━━ Data for this exercise

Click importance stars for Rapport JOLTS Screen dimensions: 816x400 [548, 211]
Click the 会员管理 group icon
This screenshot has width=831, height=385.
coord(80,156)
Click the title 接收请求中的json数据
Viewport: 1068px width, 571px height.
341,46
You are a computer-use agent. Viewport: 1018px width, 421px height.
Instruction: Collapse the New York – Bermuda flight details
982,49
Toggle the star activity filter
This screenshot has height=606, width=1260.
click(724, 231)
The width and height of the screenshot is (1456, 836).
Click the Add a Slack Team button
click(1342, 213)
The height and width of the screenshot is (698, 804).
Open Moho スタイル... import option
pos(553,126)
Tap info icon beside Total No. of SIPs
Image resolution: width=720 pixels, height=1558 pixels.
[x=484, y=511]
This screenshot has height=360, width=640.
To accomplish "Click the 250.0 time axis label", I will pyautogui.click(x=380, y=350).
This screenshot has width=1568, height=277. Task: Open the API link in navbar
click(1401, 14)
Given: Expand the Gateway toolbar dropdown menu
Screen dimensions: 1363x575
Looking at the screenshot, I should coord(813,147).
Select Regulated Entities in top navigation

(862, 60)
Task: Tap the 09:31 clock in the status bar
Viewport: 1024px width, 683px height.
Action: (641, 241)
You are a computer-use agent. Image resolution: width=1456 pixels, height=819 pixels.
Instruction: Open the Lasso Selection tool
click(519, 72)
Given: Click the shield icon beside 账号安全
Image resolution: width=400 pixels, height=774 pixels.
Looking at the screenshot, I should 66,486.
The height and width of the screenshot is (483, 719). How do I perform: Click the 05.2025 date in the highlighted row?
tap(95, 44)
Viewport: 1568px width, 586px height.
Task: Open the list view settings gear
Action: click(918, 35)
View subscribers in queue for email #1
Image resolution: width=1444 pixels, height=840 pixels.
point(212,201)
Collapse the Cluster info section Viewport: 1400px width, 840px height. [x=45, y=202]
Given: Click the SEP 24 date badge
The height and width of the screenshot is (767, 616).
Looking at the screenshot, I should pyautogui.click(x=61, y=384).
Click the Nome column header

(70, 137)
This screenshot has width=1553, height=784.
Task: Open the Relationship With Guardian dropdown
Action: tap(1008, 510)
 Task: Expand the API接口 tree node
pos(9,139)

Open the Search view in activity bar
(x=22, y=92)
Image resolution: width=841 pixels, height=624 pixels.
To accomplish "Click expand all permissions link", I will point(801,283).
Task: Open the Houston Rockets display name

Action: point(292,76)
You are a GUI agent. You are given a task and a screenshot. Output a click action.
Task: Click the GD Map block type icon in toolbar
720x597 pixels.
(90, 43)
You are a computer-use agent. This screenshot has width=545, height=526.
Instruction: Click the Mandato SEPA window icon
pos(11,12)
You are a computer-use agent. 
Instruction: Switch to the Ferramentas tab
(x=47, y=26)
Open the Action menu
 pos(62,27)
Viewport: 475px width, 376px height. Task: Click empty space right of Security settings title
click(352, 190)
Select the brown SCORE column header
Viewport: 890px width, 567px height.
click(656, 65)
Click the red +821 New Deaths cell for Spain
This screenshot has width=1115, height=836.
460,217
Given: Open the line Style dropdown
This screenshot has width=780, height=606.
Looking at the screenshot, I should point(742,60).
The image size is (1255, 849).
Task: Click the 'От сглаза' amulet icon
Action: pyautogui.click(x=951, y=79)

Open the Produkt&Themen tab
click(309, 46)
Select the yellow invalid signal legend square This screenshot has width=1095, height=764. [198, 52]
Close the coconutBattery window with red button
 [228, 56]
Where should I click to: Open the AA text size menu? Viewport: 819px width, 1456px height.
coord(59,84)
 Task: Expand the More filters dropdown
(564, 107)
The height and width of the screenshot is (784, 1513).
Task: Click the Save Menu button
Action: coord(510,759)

━━━━

List every line in the material above that contains the word "should". Case counts.

=== Output for this task ===
Looking at the screenshot, I should coord(813,147).
Looking at the screenshot, I should 66,486.
Looking at the screenshot, I should pyautogui.click(x=61, y=384).
Looking at the screenshot, I should point(742,60).
Where should I click to: Open the AA text size menu? Viewport: 819px width, 1456px height.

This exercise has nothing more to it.